The book group will discuss Book XI this week, but Theater of War will present Oedipus at Colonus at the same time, so I must miss the meeting.
Having finished the book ahead of schedule, I’ve been reviewing a few resources, including the fourth lecture in the course “Life Lessons from the Great Books,” in which J. Rufus Fears outlines helpful historical context; for example, how orthodoxy and autocracy defined nineteenth-century Russia.
In the course’s supplementary text, Fears notes, “In Dostoevsky’s mind, each of the four sons represents a part of the Russian soul: the violent and sensuous (Dmitri), the misguided (Ivan, trying to import Western ideas), the strong in faith and conviction (Alexei, the true spirit of Russia), and the mysterious and vile (Smerdyakov).” This sorted well with an early observation in book group that the sons seemed to represent body (Dmitri), mind (Ivan), and soul (Alexei).
(Related aside: In a neat bit of readerly synchronicity / synthesis / serendipity, I recently (re)read the following passage in the Meditations of Marcus Aurelius:
Body, soul, mind.
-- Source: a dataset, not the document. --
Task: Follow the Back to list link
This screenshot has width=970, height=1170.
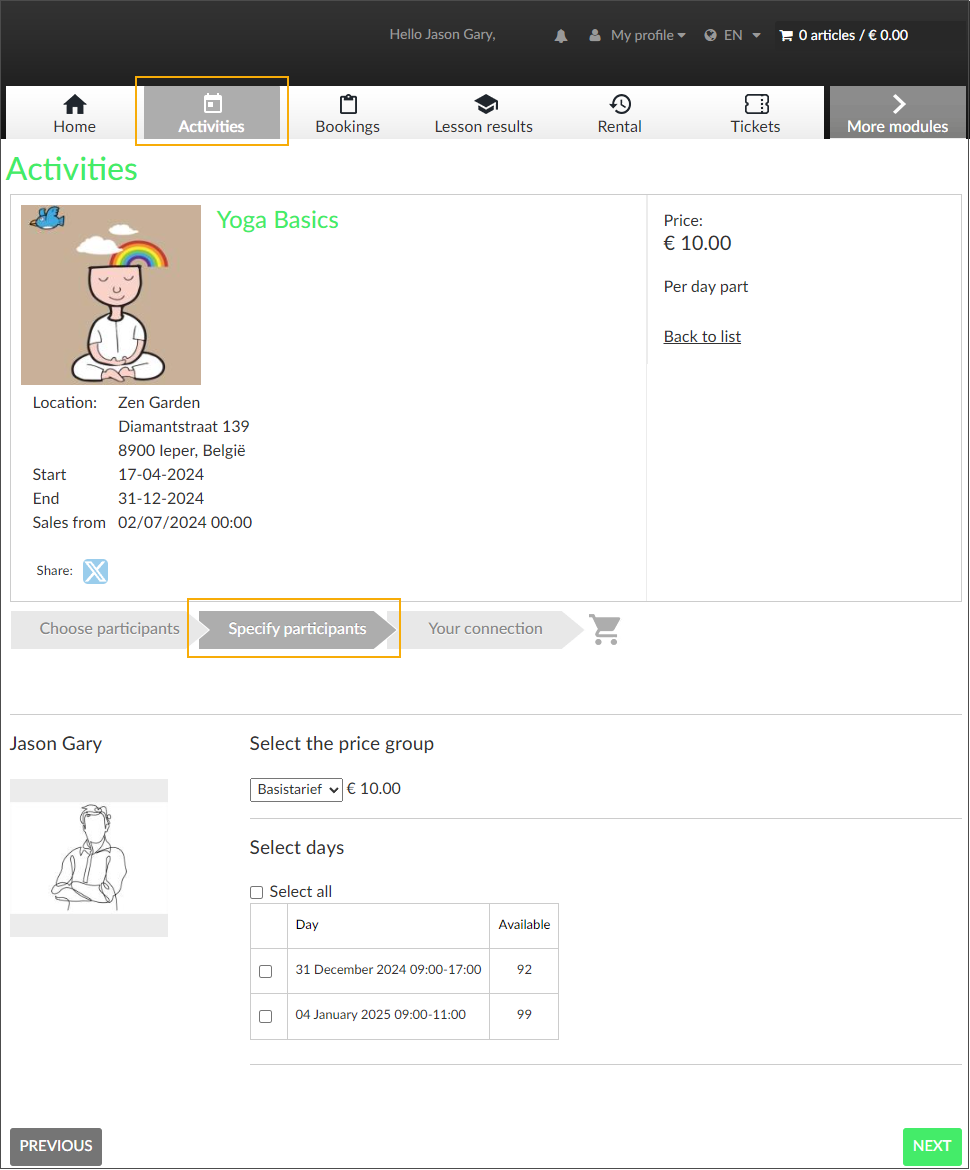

To the body belong sense perceptions, to the soul impulses, to the mind judgements. The receipt of sense impressions is shared with cattle; response to the puppet-strings of impulse is shared with the wild beasts, with catamites, with a Phalaris or a Nero; having the mind as guide to what appears appropriate action is shared with those who do not believe in the gods, those who betray their country, those who get up to anything behind closed doors.
So if all else is held in common with the categories mentioned above, it follows that the defining characteristic of the good person is to love and embrace whatever happens to him along his thread of fate; and not to pollute the divinity which is seated within his breast, or trouble it with a welter of confused impressions, but to preserve its constant favor, in proper allegiance to god, saying only what is true, doing only what is just.
Oh, the unintentional parallels that occur in the reading life, eh? I love the way one book can inform another.)
I also read Harold Bloom’s essay on The Brothers Karamazov in The Bright Book of Life (2020). While it seems apparent that Dostoevsky intended Alyosha (Alexei) to be the novel’s hero, I am with Bloom in preferring Ivan: Doubtless because of because of my own peculiarities, I prefer Ivan: enormously intelligent, skeptical, tragically caught between a Western regard for cognition and his own Russian soul, whatever that is. (p. 246)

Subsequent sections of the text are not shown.